[Stored entries]
════

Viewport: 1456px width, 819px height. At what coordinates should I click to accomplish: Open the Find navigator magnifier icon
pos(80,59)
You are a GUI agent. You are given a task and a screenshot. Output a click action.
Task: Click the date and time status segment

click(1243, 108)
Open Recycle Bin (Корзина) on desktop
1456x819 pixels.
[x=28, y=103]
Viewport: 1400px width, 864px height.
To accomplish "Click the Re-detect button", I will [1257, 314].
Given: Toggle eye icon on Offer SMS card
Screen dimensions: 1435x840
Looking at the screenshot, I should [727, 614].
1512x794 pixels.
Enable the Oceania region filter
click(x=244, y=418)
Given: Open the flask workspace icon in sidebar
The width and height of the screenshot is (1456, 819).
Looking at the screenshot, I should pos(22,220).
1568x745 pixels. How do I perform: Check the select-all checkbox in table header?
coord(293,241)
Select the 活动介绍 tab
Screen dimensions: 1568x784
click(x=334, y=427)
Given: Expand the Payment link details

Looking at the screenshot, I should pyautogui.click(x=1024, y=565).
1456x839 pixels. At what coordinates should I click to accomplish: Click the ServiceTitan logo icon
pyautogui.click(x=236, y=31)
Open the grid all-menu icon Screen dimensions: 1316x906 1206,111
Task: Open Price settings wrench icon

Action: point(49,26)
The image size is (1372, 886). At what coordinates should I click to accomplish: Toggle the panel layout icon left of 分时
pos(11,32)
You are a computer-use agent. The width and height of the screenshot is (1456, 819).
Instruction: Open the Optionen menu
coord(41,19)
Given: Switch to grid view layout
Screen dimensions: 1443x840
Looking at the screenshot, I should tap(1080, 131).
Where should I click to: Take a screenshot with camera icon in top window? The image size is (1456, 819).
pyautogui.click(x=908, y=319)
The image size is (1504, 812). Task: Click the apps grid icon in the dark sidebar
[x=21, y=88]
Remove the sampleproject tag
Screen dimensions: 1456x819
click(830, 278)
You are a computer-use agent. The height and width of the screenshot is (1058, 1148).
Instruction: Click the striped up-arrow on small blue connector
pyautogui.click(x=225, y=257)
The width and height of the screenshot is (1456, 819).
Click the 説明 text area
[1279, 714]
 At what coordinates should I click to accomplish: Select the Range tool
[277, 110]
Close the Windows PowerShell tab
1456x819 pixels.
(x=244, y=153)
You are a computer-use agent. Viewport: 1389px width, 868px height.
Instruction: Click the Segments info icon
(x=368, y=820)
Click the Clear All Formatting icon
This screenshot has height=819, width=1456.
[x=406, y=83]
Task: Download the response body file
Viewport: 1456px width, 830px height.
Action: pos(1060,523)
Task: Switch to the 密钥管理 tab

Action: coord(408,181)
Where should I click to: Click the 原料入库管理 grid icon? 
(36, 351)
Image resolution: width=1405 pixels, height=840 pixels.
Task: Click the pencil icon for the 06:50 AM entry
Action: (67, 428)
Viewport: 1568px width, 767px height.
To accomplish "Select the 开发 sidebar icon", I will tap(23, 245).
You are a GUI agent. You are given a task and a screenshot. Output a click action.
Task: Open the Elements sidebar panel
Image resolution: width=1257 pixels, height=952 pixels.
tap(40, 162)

════

### Exercise description:
All of the records above must be reproduced exactly.

### Expected answer:
Viewport: 1456px width, 819px height. At what coordinates should I click to accomplish: Open the Find navigator magnifier icon
pos(80,59)
You are a GUI agent. You are given a task and a screenshot. Output a click action.
Task: Click the date and time status segment

click(1243, 108)
Open Recycle Bin (Корзина) on desktop
1456x819 pixels.
[x=28, y=103]
Viewport: 1400px width, 864px height.
To accomplish "Click the Re-detect button", I will [1257, 314].
Given: Toggle eye icon on Offer SMS card
Screen dimensions: 1435x840
Looking at the screenshot, I should [727, 614].
1512x794 pixels.
Enable the Oceania region filter
click(x=244, y=418)
Given: Open the flask workspace icon in sidebar
The width and height of the screenshot is (1456, 819).
Looking at the screenshot, I should pos(22,220).
1568x745 pixels. How do I perform: Check the select-all checkbox in table header?
coord(293,241)
Select the 活动介绍 tab
Screen dimensions: 1568x784
click(x=334, y=427)
Given: Expand the Payment link details

Looking at the screenshot, I should pyautogui.click(x=1024, y=565).
1456x839 pixels. At what coordinates should I click to accomplish: Click the ServiceTitan logo icon
pyautogui.click(x=236, y=31)
Open the grid all-menu icon Screen dimensions: 1316x906 1206,111
Task: Open Price settings wrench icon

Action: point(49,26)
The image size is (1372, 886). At what coordinates should I click to accomplish: Toggle the panel layout icon left of 分时
pos(11,32)
You are a computer-use agent. The width and height of the screenshot is (1456, 819).
Instruction: Open the Optionen menu
coord(41,19)
Given: Switch to grid view layout
Screen dimensions: 1443x840
Looking at the screenshot, I should tap(1080, 131).
Where should I click to: Take a screenshot with camera icon in top window? The image size is (1456, 819).
pyautogui.click(x=908, y=319)
The image size is (1504, 812). Task: Click the apps grid icon in the dark sidebar
[x=21, y=88]
Remove the sampleproject tag
Screen dimensions: 1456x819
click(830, 278)
You are a computer-use agent. The height and width of the screenshot is (1058, 1148).
Instruction: Click the striped up-arrow on small blue connector
pyautogui.click(x=225, y=257)
The width and height of the screenshot is (1456, 819).
Click the 説明 text area
[1279, 714]
 At what coordinates should I click to accomplish: Select the Range tool
[277, 110]
Close the Windows PowerShell tab
1456x819 pixels.
(x=244, y=153)
You are a computer-use agent. Viewport: 1389px width, 868px height.
Instruction: Click the Segments info icon
(x=368, y=820)
Click the Clear All Formatting icon
This screenshot has height=819, width=1456.
[x=406, y=83]
Task: Download the response body file
Viewport: 1456px width, 830px height.
Action: pos(1060,523)
Task: Switch to the 密钥管理 tab

Action: coord(408,181)
Where should I click to: Click the 原料入库管理 grid icon? 
(36, 351)
Image resolution: width=1405 pixels, height=840 pixels.
Task: Click the pencil icon for the 06:50 AM entry
Action: (67, 428)
Viewport: 1568px width, 767px height.
To accomplish "Select the 开发 sidebar icon", I will tap(23, 245).
You are a GUI agent. You are given a task and a screenshot. Output a click action.
Task: Open the Elements sidebar panel
Image resolution: width=1257 pixels, height=952 pixels.
tap(40, 162)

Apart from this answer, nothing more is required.